» EXERCISE OBJECTIVE
Lines with the word "screenshot" are the ones wanted. Copy each of them from the entries below.

» DATA PROVIDED
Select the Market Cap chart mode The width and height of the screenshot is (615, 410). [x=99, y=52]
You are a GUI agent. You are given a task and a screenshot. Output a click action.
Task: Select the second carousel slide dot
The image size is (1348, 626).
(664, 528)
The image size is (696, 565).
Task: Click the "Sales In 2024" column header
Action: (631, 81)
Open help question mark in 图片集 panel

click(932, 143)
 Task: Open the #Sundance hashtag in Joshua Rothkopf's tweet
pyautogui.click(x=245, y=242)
...
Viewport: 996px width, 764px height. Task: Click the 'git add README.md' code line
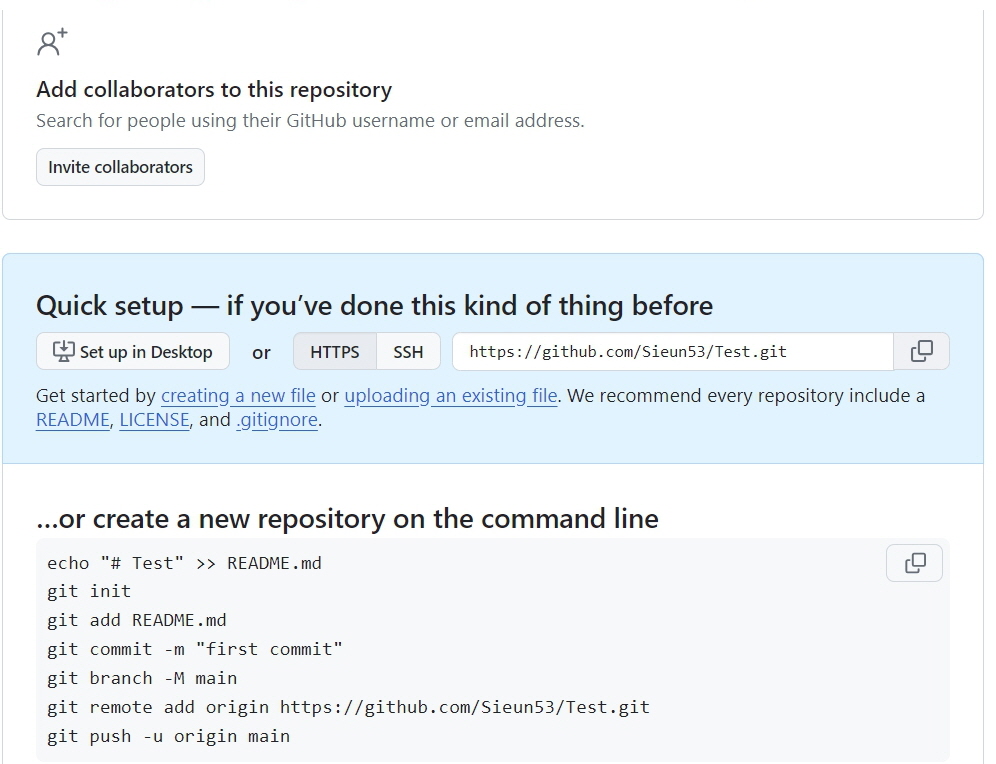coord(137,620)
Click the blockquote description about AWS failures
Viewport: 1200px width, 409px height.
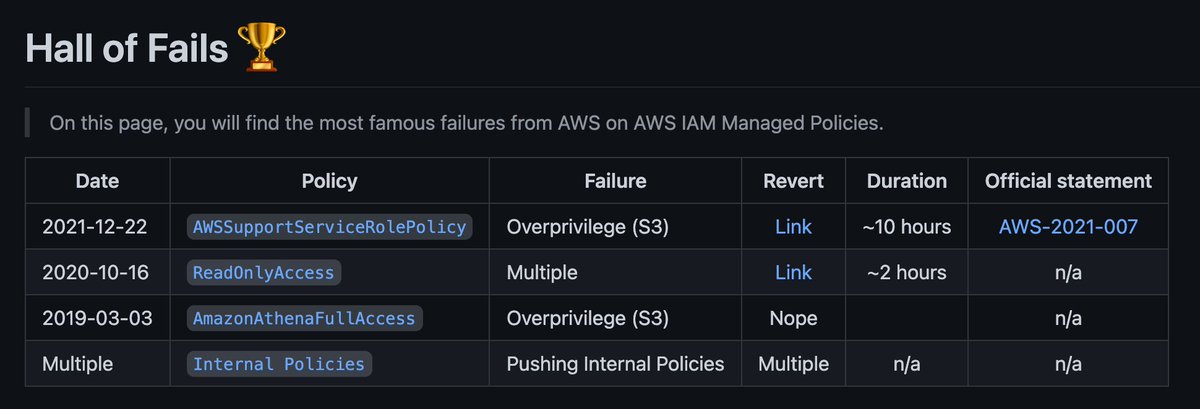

» ANSWER SECTION
Select the Market Cap chart mode The width and height of the screenshot is (615, 410). [x=99, y=52]
You are a GUI agent. You are given a task and a screenshot. Output a click action.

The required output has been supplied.